Долина была так прекрасна — и трава, и мох, и цветы, и кусты, и прохладная речка, — что все двигались медленно.
10. Отшельник
Еще через много часов долина стала шире, ручей превратился в реку, а та впадала в другую реку, побольше и побурнее, которая текла слева направо. За второю рекой открывались взору зеленые холмы, восходящие уступами к северным горам. Теперь горы были так близко и вершины их так сверкали, что Шаста не мог различить, какая из них двойная. Но прямо перед нашими путниками (хотя и выше, конечно) темнел перевал — должно быть, то и был путь из Орландии в Нарнию.
— Север, Север, Се-е-вер! — воскликнул Игого. И впрямь, дети никогда не видали, даже вообразить не могли таких зеленых, светлых холмов. Реку, текущую на восток, нельзя было переплыть, но, поискав справа и слева, наши путники нашли брод. Рев воды, холодный ветер и стремительные стрекозы привели Шасту в полный восторг.
— Друзья, мы в Орландии! — гордо сказал Игого, выходя на северный берег. — Кажется, эта река называется Орлянка.
— Надеюсь, мы не опоздали, — тихо прибавила Уинни. Они стали медленно подниматься, петляя, ибо склоны были круты. Деревья росли редко, не образуя леса; Шаста, выросший в краях, где деревьев мало, никогда не видел их столько сразу.
Деревья росли редко, не образуя леса; Шаста, выросший в краях, где деревьев мало, никогда не видел их столько сразу. Вы бы узнали (он не узнал) дубы, буки, клены, березы и каштаны. Под ними сновали кролики и вдруг промелькнуло целое стадо оленей.
— Какая красота! — воскликнула Аравита.
На первом уступе Шаста обернулся и увидел одну лишь пустыню — Ташбаан исчез. Радость его была бы полной, если бы он не увидел при этом и чего-то вроде облака.
— Что это? — спросил он.
— Наверное, песчаный смерч, — сказал Игого.
— Ветер для этого слаб, — сказала Аравита.
— Смотрите! — воскликнула Уинни. — Там что-то блестит — ой, это шлемы… и кольчуги!
— Клянусь великой Таш, — сказала Аравита, — это они, это — царевич.
— Конечно, — сказала Уинни. — Скорей! Опередим их! — и понеслась стрелой вверх, по крутым холмам. Игого опустил голову и поскакал за нею.

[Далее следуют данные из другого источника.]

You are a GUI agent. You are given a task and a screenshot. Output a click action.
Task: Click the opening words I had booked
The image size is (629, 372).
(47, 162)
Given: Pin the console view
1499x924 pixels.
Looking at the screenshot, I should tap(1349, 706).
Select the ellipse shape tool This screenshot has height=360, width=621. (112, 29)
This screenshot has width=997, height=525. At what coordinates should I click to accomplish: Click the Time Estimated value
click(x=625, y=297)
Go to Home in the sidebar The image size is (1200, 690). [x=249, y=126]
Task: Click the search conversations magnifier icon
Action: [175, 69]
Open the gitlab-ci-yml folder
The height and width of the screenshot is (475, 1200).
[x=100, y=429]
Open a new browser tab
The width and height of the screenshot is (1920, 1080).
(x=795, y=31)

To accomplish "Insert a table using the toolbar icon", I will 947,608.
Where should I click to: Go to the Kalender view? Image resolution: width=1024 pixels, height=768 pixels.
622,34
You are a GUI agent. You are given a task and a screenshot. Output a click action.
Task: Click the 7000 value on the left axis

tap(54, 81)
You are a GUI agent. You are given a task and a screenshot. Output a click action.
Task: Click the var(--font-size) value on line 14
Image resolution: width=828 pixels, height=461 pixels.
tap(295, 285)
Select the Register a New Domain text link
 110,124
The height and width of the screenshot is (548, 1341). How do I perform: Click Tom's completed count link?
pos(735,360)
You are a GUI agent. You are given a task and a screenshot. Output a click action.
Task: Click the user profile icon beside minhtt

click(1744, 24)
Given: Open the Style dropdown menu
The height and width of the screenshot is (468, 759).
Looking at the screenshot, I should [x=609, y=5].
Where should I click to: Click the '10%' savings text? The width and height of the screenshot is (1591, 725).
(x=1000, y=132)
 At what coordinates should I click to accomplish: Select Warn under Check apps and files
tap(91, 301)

Скакать было трудно. За каждым уступом лежала долинка, потом шел другой уступ; они знали, что не сбились с дороги, но не знали, далеко ли до Анварда. Со второго уступа Шаста оглянулся опять и увидел уже не облако, а тучу или полчище муравьев у самой реки. Без сомненья, армия Рабадаша искала брод.
— Они у реки! — дико закричал он.
— Скорей, скорей! — воскликнула Аравита. — Скачи, Игого! Вспомни, ты
— боевой конь.
Шаста понукать коня не хотел, он подумал: «И так, бедняга, скачет изо всех сил».
На самом же деле лошади скорее полагали, что быстрее скакать не могут, а это не совсем одно и то же. Игого поравнялся с Уинни; Уинни хрипела.
И в эту минуту сзади раздался странный звук — не звон оружия и не цокот копыт, и не боевые крики, а рев, который — Шаста слышал той ночью, когда встретил Уинни и Аравиту. Игого узнал этот рев, глаза его налились кровью, и он неожиданно понял, что бежал до сих пор совсем не изо всех сил. Через несколько секунд он оставил Уинни далеко позади.
«Ну что это такое! — думал Шаста. — И тут львы!» Оглянувшись через плечо, он увидел огромного льва, который несся, стелясь по земле, как кошка, убегающая от собаки. Взглянув вперед, Шаста тоже не увидел ничего хорошего: дорогу перегораживала зеленая стена футов в десять. В ней были воротца; в воротцах стоял человек. Одежды его — цвета осенних листьев — ниспадали к босым ногам, белая борода доходила до колен.